10 Diet Myths Busted!!!


#1 But I only had two meals today! How can I get fat?

Myth: Skipping meals helps you lose weight.

Fact: Eating 3 meals a day, breakfast, lunch, and dinner, is a normal routine for most of us. But sometimes when we try to lose weight, we skip a meal, hoping that we will actually get slimmer. The fact is, you won’t get slimmer but you will gain more weight! This is because by skipping a meal your body switches to survival mode and this slows down the metabolism. Eventually, it will result in an increase in your waist size. Let’s think of it this way, if skipping meals really helps you lose weight, then why do we see big, overweight monks? (Buddhist monks are allowed to eat until noon only).

What you should do: Eat at least 3 meals a day or have small meals up to six times a day to keep your metabolism going and your appetite down.

#2 Don’t eat the yolk!

Myth: Egg yolks have a lot of calories, therefore chuck it away!

Fact: Recently, Wake Forest University researchers found no connection between egg consumption and heart disease. More and more researches are saying that egg yolk has nutrients that are beneficial to our health.

Saint Louis University has also conducted a research and found that people who have eggs for breakfast consume fewer calories than those who have bagels.

What you should do: Don’t be afraid of eating the egg yolk but keep in mind, moderation here is the key.

#3 Coconut Milk? I don’t think so.

Myth: Having coconut or having food that has coconut milk as part of the ingredients will make you fat.

Fact: Believe it or not, ounce to ounce, coconut contains even more saturated fat than butter does. And this is the reason why doctors say not only will it make you fat but eventually it will clog your arteries as well! However, many researches say that saturated fat in coconut is beneficial to heart risk factors. Why? It is because 50% of its saturated fat content is lauric acid.

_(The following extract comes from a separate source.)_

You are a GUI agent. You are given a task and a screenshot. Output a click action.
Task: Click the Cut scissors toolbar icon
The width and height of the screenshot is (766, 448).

What is lauric acid? let’s say a recent study of 60 studies published in the American Journal of Clinical Nutrition states that although the lauric acid increases LDL or  “bad” cholesterol but it increases HDL or  “good” cholesterol even more!. This means it won’t make you gain weight and it also helps prevent cardiovascular diseases.

What you should do: Go ahead and have this wonderful tropical fruit! There’s nothing bad about it.

#4 I always have reduced-fat peanut butter, I’m not going to get fat.

The myth: reduced-fat or non-fat products are better than full-fat products.

Fact: As we all know fat makes all food tastes so much better. This is the reason why when they try to remove fat from the food, they need to add extra stuff such as sugar or other chemical substances to enhance the flavour and texture of the food. These extra ingredients, health-wise, sometimes can be a lot worse than full-fat products. Besides, “full-fat” doesn’t mean “no calories”, does it? Next time you try some low fat products like yogurt and peanut butter, notice that they are even sweeter than the full-fat ones.

What you should do: Stick with the normal products and again moderation is the key here.

#5 Don’t put butter on my toast!

Myth: Butter makes you fat!

Fact: Of course butter has a lot of calories but if you think of it, one pat of butter actually contains only 36 calories! Besides, research says that fat in butter improves your body’s ability to absorb fat-soluble vitamins A, D, E, and K.

What you should do: Just don’t eat bread slathered with butter. Instead, spread a little bit of butter on your toast in the morning.